Considerando a realidade brasileira atual, como a IA pode ajudar a reduzir diferenças no acesso a diagnóstico e tratamento de câncer ?

No sistema público de saúde, a alta demanda, aliada a uma oferta limitada de recursos, traz diversas oportunidades de otimização de processos com inteligência artificial, principalmente na área de diagnóstico de câncer. Por exemplo, há diversos algoritmos de IA focados em detectar câncer de pele ou de cavidade oral a partir de fotos simples de celular, que podem ser usados para triagem de pacientes. Outros exemplos são os algoritmos especializados em analisar imagens de patologia, uma demanda que tende a crescer com a projeção do aumento de câncer na população nos próximos 20 anos. Eles conseguem diagnosticar até alterações genéticas do câncer que hoje estão disponíveis apenas por meio de testes genéticos tumorais, de difícil acesso dentro do sistema público de saúde. A redução de diferenças de acesso ao diagnóstico levará, consequentemente, à redução de diferenças de acesso a tratamento.

Quais aplicações de IA, hoje, já têm impacto prático na oncologia?

A maior parte das aplicações de IA hoje em oncologia se encontra no âmbito de radiologia, radioterapia e anatomia patológica, especialidades que lidam diariamente com imagens e, portanto, utilizam-se de algoritmos de IA para triagem e otimização de fluxos e processos dessas imagens. Por exemplo, existem algoritmos de IA para auxílio no planejamento de tratamento da radioterapia durante a simulação, reduzindo o tempo e minimizando erros durante o processo. Quanto ao apoio à decisão clínica ou triagem, existem algoritmos em fase mais inicial, pré-implementação, e que, portanto, ainda não geram impacto direto no dia a dia.

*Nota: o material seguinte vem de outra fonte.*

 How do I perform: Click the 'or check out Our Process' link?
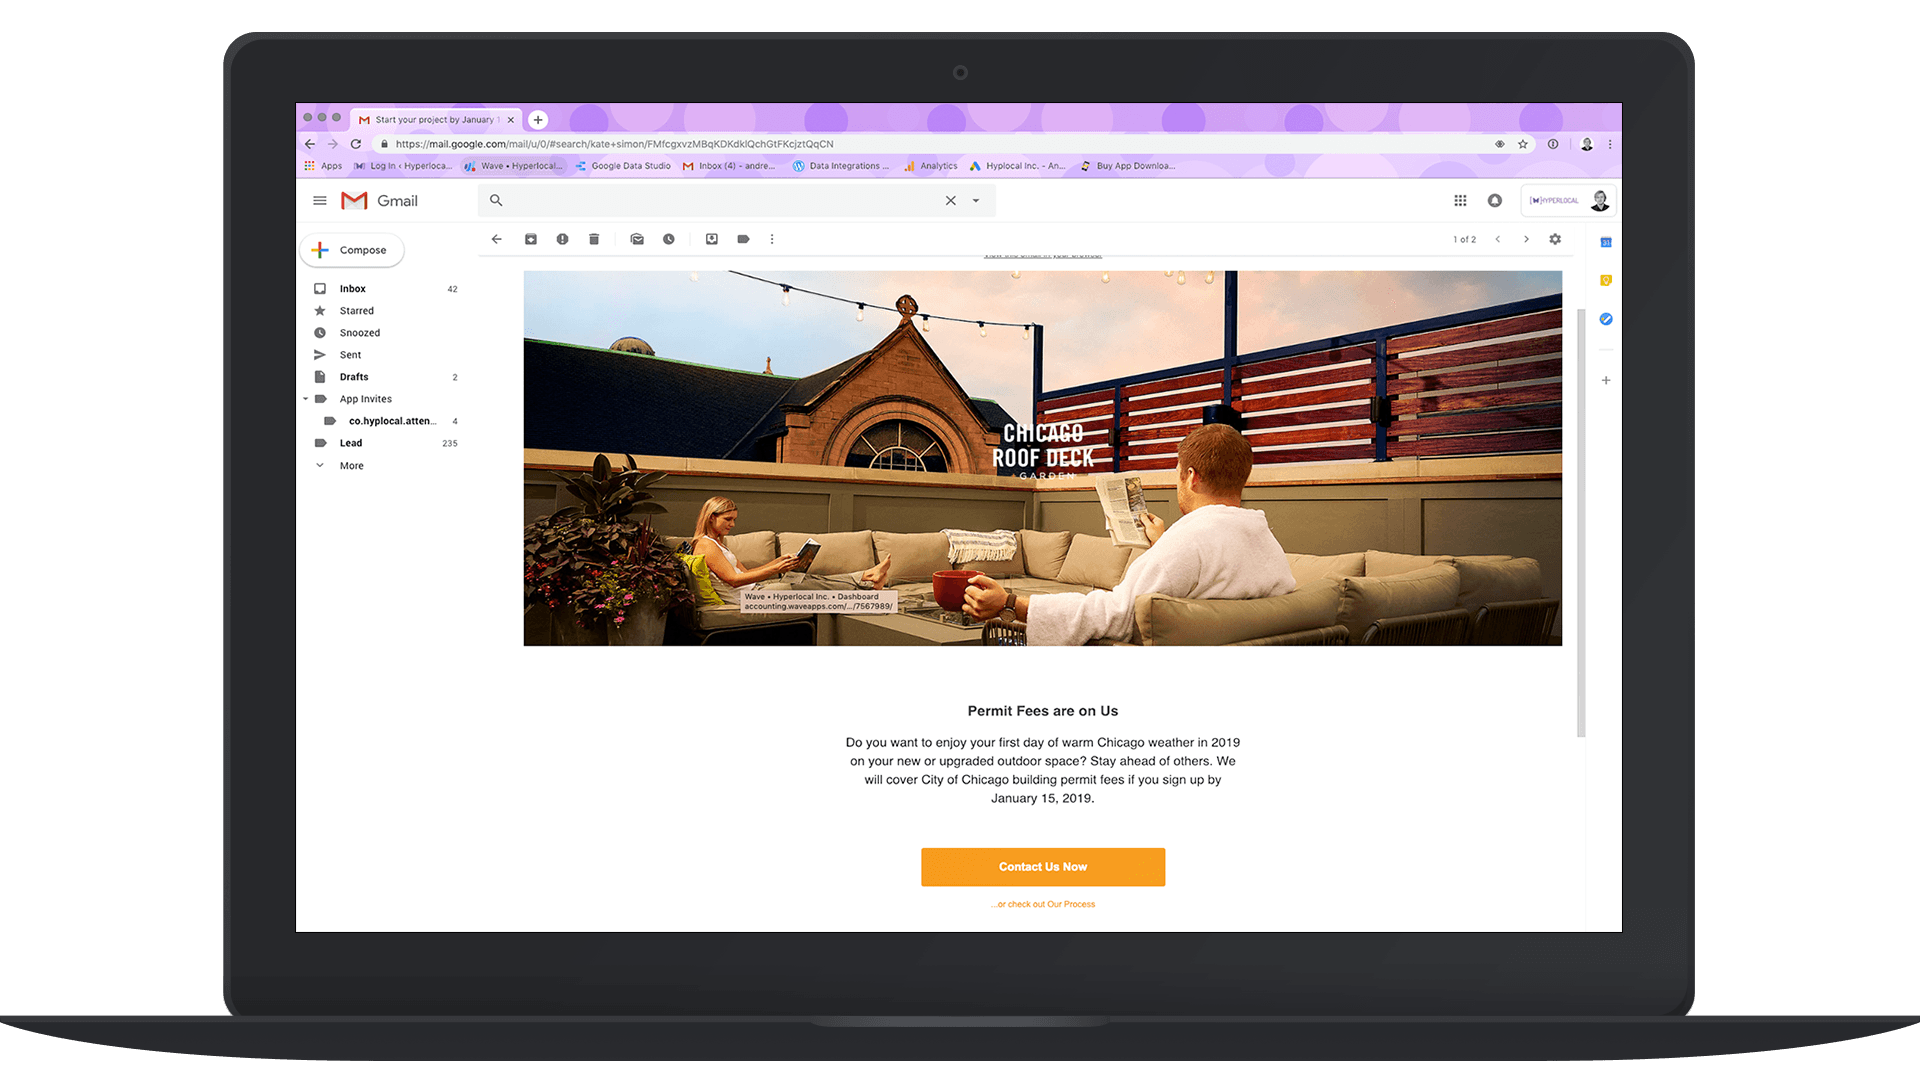pyautogui.click(x=1043, y=903)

Quais são os principais obstáculos para implementar soluções de IA de forma segura e eficiente? 

É garantir segurança e equidade no cuidado do paciente após a sua implementação. Não adianta uma IA otimizar um processo dentro do ambiente oncológico se as suas taxas de erro não são suficientemente baixas ou se ela apresenta um viés de treinamento que prioriza um tipo específico de população em relação a outra. Por exemplo, em um algoritmo de IA que acerta 99% das vezes, mas o 1% das vezes que erra é sempre direcionado a um grupo específico de pessoas, apesar de uma alta taxa de acertos, o seu uso pode levar a uma acentuação da inequidade do cuidado. Por isso é fundamental a validação desses algoritmos em cenários controlados antes da sua implementação na rotina clínica.

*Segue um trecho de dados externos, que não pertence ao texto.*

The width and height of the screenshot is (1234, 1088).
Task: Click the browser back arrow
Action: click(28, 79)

Compartilhe algo que considera relevante sobre o tema.

A discussão sobre IA, muitas vezes, fica concentrada na aplicação de IA em ambientes complexos, como diagnóstico, decisão clínica ou tratamento. Entretanto, a IA tem o potencial de democratizar o acesso à informação para a população por meios até mais simples, como a tradução de dados em inglês. A plataforma de pesquisa clínica da SBOC utiliza IA generativa para sumarizar e traduzir dados de estudos clínicos de novos medicamentos em inglês, posteriormente validados, gerando, em tempo real, informação sobre estudos disponíveis em oncologia no Brasil. Outras aplicações interessantes de IA incluem a confecção de termos de consentimento com linguagem acessível ou a avaliação de fake news em saúde. Essas aplicações já impactam diariamente a vida dos pacientes e também a rotina médica.